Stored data
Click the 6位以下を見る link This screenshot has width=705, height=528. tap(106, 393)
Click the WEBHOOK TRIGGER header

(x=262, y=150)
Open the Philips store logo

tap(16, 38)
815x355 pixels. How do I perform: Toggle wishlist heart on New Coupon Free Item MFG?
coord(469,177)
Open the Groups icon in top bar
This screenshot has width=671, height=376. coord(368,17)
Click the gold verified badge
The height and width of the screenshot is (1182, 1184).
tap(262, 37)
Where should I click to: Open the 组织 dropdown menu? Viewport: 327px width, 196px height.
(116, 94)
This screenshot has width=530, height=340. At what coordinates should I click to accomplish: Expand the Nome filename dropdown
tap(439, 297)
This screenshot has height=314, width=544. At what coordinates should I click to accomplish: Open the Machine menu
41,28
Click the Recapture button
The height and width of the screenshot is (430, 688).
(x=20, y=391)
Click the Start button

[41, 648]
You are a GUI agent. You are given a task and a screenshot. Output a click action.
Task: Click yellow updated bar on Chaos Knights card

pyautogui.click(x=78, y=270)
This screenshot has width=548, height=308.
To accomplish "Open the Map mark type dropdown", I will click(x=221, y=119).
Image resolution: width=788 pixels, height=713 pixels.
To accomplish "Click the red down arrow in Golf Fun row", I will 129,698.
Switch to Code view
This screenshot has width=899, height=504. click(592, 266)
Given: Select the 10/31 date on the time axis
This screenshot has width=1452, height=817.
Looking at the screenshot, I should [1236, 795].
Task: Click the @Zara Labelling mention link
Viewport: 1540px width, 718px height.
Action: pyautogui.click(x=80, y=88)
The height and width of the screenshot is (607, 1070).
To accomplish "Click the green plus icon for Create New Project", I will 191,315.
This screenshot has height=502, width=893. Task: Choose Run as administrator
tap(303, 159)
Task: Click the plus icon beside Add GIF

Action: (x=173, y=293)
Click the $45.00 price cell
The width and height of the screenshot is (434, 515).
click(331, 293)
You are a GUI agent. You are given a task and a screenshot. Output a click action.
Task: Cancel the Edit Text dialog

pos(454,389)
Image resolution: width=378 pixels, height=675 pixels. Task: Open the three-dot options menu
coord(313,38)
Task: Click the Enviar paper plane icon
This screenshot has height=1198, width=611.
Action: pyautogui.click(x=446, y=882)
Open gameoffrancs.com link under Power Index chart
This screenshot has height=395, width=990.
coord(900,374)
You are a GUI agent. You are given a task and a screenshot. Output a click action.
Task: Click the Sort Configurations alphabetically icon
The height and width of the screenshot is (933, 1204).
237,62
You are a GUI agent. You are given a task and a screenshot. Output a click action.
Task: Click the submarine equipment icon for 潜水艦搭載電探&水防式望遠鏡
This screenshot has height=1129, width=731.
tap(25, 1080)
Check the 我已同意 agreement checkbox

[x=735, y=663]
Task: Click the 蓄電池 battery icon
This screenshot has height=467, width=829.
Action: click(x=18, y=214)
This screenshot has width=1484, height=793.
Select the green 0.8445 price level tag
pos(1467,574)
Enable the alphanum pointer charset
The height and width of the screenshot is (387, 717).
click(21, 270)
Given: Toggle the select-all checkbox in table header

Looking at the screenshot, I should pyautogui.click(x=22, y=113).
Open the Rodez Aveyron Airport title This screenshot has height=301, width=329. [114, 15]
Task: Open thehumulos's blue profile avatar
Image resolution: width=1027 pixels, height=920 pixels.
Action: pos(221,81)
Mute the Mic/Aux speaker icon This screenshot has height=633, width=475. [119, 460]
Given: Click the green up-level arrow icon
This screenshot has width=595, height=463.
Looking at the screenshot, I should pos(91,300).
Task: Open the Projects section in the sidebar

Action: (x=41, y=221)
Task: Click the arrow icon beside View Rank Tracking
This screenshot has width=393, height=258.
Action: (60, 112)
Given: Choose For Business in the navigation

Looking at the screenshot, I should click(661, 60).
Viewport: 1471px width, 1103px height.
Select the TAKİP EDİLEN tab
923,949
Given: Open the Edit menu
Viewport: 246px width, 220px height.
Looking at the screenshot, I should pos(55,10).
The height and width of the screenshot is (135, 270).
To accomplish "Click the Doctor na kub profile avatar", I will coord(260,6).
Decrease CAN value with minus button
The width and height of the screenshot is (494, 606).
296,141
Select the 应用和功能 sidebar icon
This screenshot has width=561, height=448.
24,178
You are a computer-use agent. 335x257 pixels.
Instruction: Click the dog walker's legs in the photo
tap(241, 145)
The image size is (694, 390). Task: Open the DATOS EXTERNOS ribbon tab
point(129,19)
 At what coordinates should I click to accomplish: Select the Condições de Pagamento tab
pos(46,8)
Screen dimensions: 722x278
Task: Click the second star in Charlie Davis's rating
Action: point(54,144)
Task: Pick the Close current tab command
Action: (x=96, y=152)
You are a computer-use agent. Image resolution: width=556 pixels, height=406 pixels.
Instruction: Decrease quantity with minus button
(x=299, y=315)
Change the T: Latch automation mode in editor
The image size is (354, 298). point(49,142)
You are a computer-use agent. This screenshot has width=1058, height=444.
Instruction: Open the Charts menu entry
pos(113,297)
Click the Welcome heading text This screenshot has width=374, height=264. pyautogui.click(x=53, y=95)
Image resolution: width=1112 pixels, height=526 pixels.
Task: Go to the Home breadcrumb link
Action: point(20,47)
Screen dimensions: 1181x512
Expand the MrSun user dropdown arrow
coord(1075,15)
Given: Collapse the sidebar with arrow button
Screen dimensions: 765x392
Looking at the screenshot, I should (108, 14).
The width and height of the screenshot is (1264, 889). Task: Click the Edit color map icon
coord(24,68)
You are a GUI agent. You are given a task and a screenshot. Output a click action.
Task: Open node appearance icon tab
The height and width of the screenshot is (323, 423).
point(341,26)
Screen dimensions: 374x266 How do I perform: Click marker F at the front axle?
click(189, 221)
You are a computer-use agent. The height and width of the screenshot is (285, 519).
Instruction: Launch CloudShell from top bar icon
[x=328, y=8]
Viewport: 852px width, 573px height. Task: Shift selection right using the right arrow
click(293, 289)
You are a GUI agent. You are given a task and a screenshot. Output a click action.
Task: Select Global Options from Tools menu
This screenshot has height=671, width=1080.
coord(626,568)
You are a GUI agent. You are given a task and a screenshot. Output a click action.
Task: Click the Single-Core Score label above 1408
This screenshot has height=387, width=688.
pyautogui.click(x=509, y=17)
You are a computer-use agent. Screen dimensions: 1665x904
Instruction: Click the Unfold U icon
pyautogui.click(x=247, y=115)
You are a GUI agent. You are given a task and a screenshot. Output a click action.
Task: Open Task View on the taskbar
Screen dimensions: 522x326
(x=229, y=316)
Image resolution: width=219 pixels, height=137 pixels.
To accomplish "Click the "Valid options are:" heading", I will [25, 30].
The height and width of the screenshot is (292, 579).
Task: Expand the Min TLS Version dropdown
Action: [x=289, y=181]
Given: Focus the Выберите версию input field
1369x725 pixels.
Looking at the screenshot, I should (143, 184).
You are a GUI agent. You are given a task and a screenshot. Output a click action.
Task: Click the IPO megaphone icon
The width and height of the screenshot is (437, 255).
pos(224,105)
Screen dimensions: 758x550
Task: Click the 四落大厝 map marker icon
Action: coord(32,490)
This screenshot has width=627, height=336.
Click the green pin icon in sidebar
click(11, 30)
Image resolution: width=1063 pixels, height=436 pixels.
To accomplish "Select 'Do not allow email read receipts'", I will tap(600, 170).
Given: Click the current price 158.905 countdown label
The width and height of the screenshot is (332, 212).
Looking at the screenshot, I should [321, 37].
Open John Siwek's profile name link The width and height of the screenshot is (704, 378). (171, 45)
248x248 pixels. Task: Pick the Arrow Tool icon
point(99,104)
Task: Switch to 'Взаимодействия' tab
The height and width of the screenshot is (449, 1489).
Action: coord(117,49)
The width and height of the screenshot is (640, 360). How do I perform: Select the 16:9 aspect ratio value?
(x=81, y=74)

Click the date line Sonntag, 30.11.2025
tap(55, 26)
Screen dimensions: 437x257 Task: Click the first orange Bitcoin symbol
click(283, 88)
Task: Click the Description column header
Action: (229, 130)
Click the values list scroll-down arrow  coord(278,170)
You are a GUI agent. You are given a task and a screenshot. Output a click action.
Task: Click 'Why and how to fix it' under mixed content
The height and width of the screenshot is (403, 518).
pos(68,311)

What you have to do: Copy out every line in the records where the word "computer" is found.

Answer box:
You are a computer-use agent. 335x257 pixels.
You are a computer-use agent. Image resolution: width=556 pixels, height=406 pixels.
You are a computer-use agent. This screenshot has width=1058, height=444.
You are a computer-use agent. The height and width of the screenshot is (285, 519).
You are a computer-use agent. Screen dimensions: 1665x904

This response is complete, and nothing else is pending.